Disambiguation¶
CongoCC generates a deterministic recursive-descent parser. At each choice
point — a | alternation, an optional [ … ], or a loop ( … )* /
( … )+ — the parser must decide what to do by looking at upcoming
input. By default, it decides using the next single token. When one
token is not enough to tell the alternatives apart, you can give the parser license to
lookahead. This chapter describes the choice-point model and the constructs
that control lookahead, along with the related ASSERT / ENSURE and
FAIL features.
Choice points and the first-token rule¶
By default the parser chooses an alternative by checking whether the next token can begin it — formally, whether the token is in that alternative’s first set. This is fast and, for most of a typical grammar, entirely sufficient.

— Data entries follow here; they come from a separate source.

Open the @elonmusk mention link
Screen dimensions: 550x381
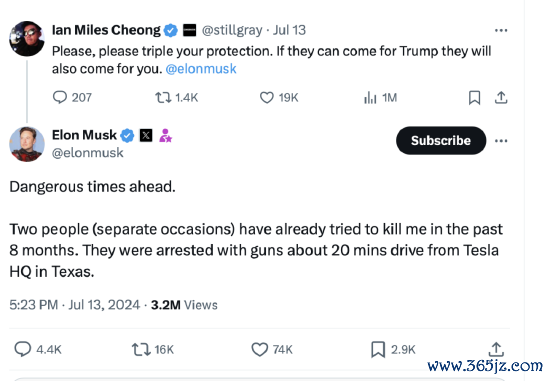point(201,69)
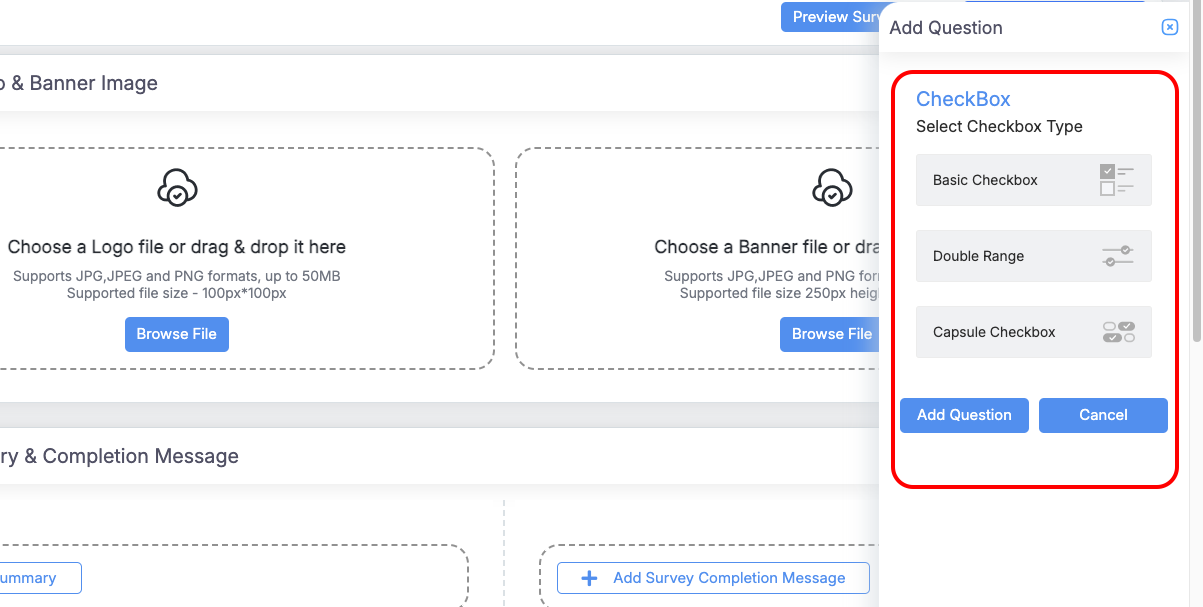Image resolution: width=1203 pixels, height=607 pixels.
Task: Click the Add Question panel's vertical scrollbar
Action: pyautogui.click(x=1196, y=170)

It breaks down when two alternatives can begin with the same token. Consider a
loop that chooses between a declaration (x : y) and a bare reference
(x), both of which start with an identifier:
Entry : ( Declaration | Reference )+ <EOF> ;
Declaration : <ID> <COLON> <ID> ;
Reference : <ID> ;
Generating this grammar produces a warning, because the parser will always
commit to Declaration on seeing an <ID> and can never reach
Reference:
Warning: Entry.ccc:5:25:Expansion is unreachable.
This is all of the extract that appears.